▶ _Text block_:
++++
Fore Play is a 1975 comedy anthology film co-directed by Bruce Malmuth, Robert McCarty, Ralph Rosenblum, and future Academy Award-winner John G. Avildsen.

Plot
Within a frame story in which a doctor talks about sex, the film is split into three segments: the first involves a man buying an animate sex doll and his many failed attempts to bed it. In the second story, a man suffering from writer's block finds his muse by undressing various women. Finally, the third story involves the President of the United States, whose daughter is kidnapped and will be killed unless the president and his wife have sex on national television.
++++
▶ _Provided material_:
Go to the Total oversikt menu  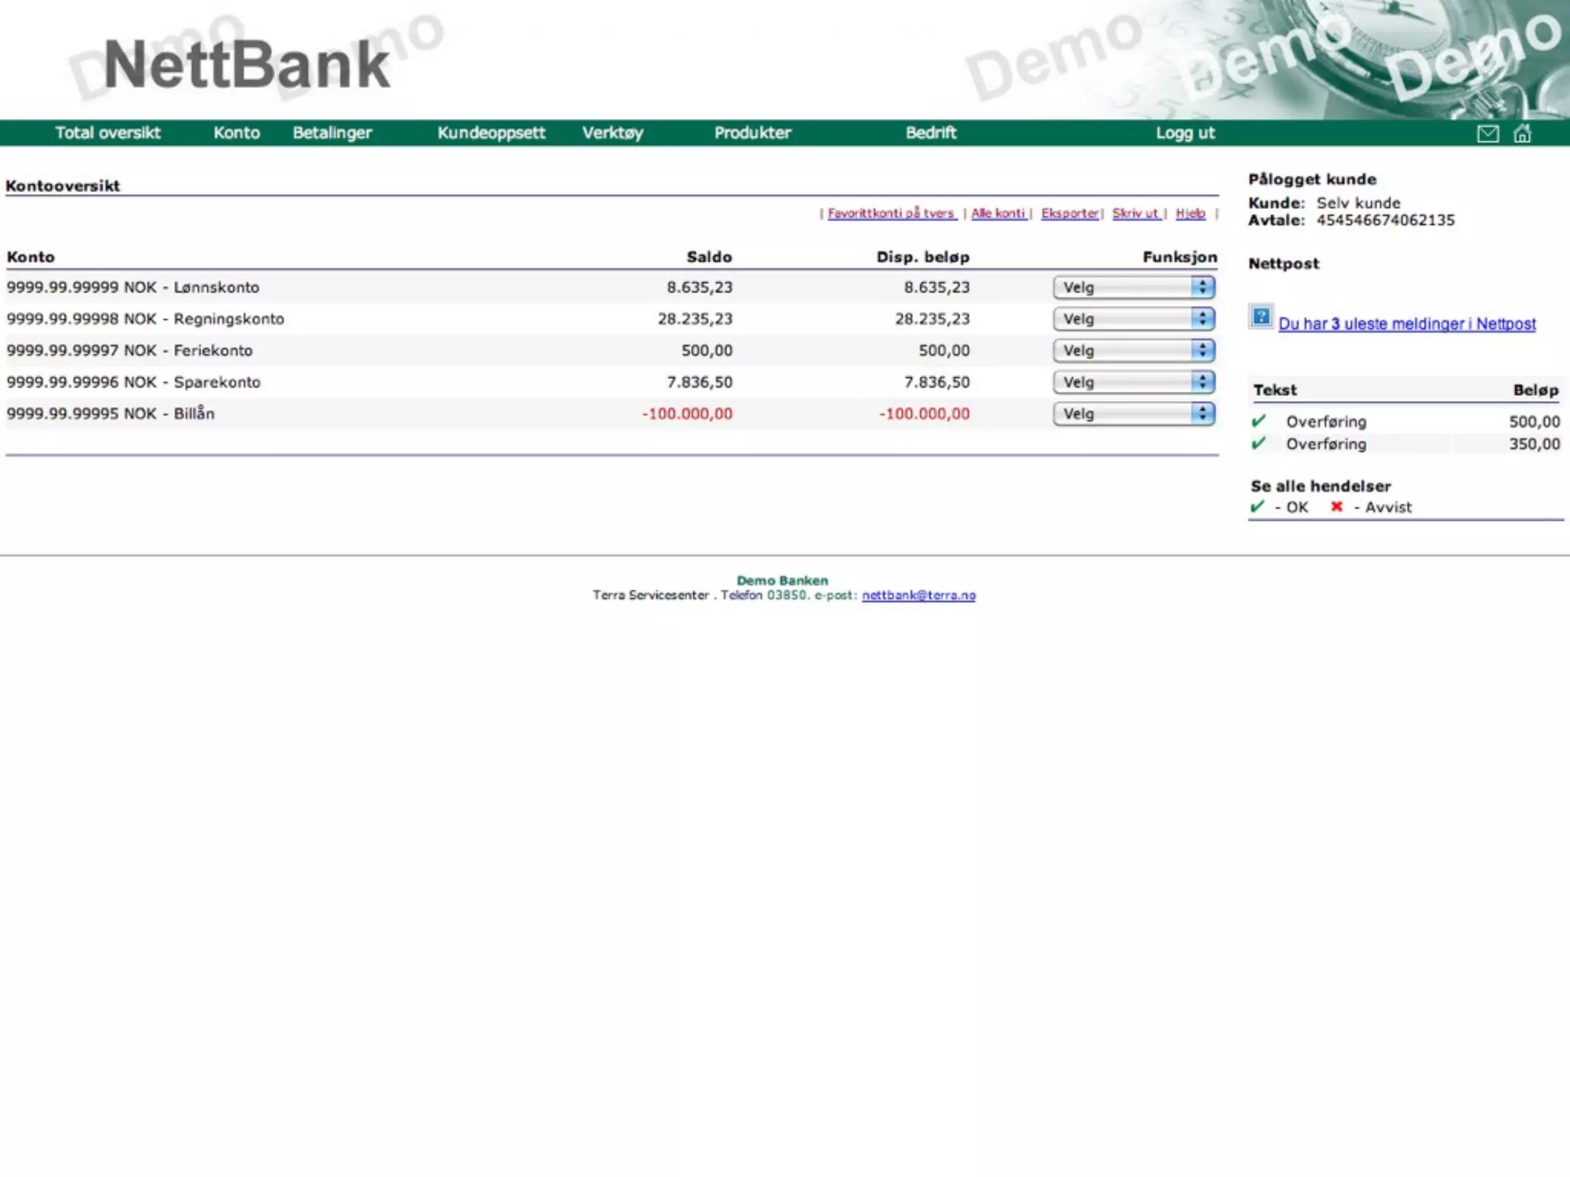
++++
▶ _What you will do_:
[1] Using the Fore Play summary, mark each statement yes or no and back each one with the deciding words quoted from it: (a) The film came out in 1975. (b) The film is divided into four segments. (c) In the second story, a man with writer's block finds his muse by undressing various women.
[2] Quote the Fore Play summary word for word from "Fore Play is" to "on national television.".
The material has nothing to do with what comes next.

▶ _The answers_:
[1]
(a) Yes: "Fore Play is a 1975 comedy anthology film"
(b) No: "the film is split into three segments"
(c) Yes: "a man suffering from writer's block finds his muse by undressing various women"

[2]
Fore Play is a 1975 comedy anthology film co-directed by Bruce Malmuth, Robert McCarty, Ralph Rosenblum, and future Academy Award-winner John G. Avildsen.

Plot
Within a frame story in which a doctor talks about sex, the film is split into three segments: the first involves a man buying an animate sex doll and his many failed attempts to bed it. In the second story, a man suffering from writer's block finds his muse by undressing various women. Finally, the third story involves the President of the United States, whose daughter is kidnapped and will be killed unless the president and his wife have sex on national television.